◆ What the task requires ◆
Return the full set of entries precisely. Do not carry over any pictures.

►

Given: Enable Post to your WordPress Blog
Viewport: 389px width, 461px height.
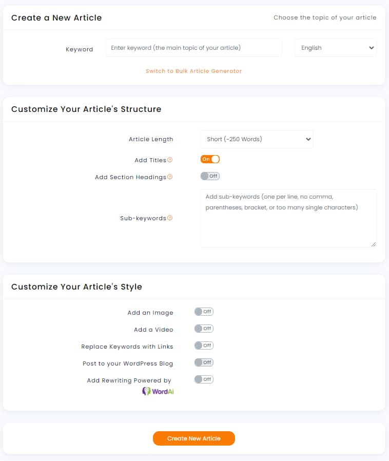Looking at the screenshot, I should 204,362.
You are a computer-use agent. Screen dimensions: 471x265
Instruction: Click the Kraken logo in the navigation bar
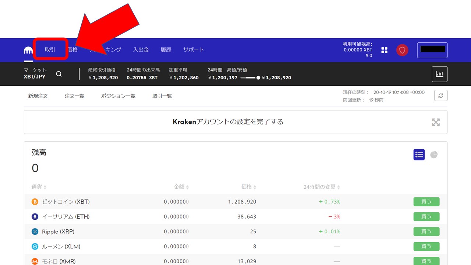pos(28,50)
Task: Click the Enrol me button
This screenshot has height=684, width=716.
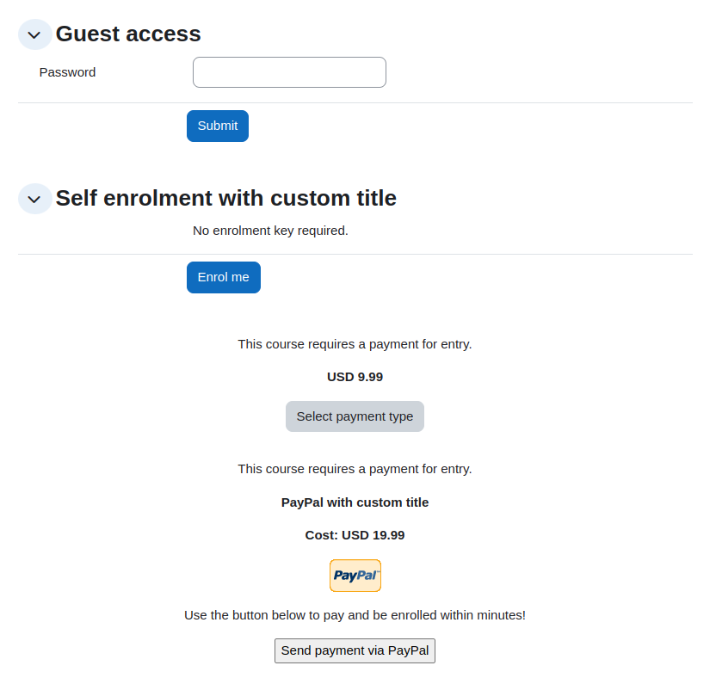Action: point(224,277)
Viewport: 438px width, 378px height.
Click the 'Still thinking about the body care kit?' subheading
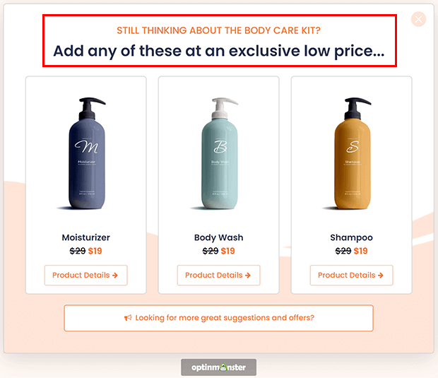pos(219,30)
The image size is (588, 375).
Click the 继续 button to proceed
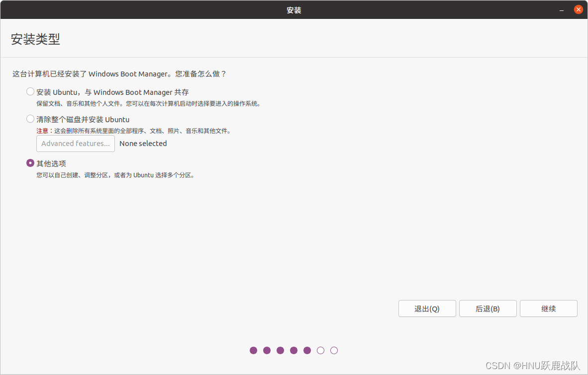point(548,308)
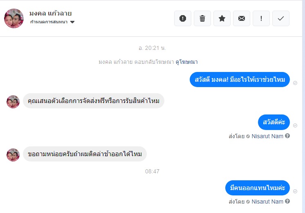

◄

◆ Solution for this task ◆
Given: Enable Post to your WordPress Blog
Viewport: 389px width, 461px height.
Looking at the screenshot, I should 204,362.
You are a computer-use agent. Screen dimensions: 471x265
Instruction: Click the Kraken logo in the navigation bar
pos(28,50)
Task: Click the Enrol me button
This screenshot has height=684, width=716.
Action: point(224,277)
Viewport: 438px width, 378px height.
Click the 'Still thinking about the body care kit?' subheading
pos(219,30)
The image size is (588, 375).
Click the 继续 button to proceed
point(548,308)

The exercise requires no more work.